The world’s most powerful modern telescopes dwarf the models you might buy to use on your porch. A decent-quality amateur telescope (costing around $1000) has an 8” to 12” mirror. Research telescopes — like Keck in Hawaii, the Subaru telescope next door to Keck, and the Gran Telescopio Canarias in the Canary Islands — range from 327” to 410” in mirror diameter and collect roughly 1,000 times more light than a backyard scope. 

The Giant Magellan Telescope (GMT), currently under construction in the Atacama Desert in Chile, will have seven 330” mirrors, allowing it to collect 7000 times more light than an amateur device. However, each of these telescopes needs adaptive optics (AO) to exercise their size advantage over the humble backyard telescope. Why? 

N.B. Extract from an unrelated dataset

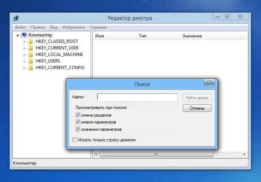Click the HKEY_LOCAL_MACHINE folder icon
The width and height of the screenshot is (261, 182).
[x=31, y=54]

By collecting so much light, a giant telescope is capable of using high magnification to make out extremely small objects. The brighter an image is, the further you can zoom down into it and still have enough light to make things out, but all the brightness in the world doesn’t do you any good if you can’t focus it. The smallest thing a telescope can resolve gets proportionally smaller as the diameter of the main mirror gets bigger. A 400” telescope has 40-times better resolution than the 10” scope. In a perfect vacuum, then, the enormous mirror of the big scope will triumph. On Earth’s surface, things are different.

The constant swirling of the Earth’s atmosphere above the telescope will limit its practical resolution on any given night. Currents of air with different temperature possess different density, slowing and bending the light slightly as it passes through. These pockets move rapidly across the sky, altering the light path in unpredictable ways that shift hundreds of times per second or more. The light from the object you’re looking at is essentially wandering around the sky, moving back and forth as much as a thousand times per second during the exposure time of the image.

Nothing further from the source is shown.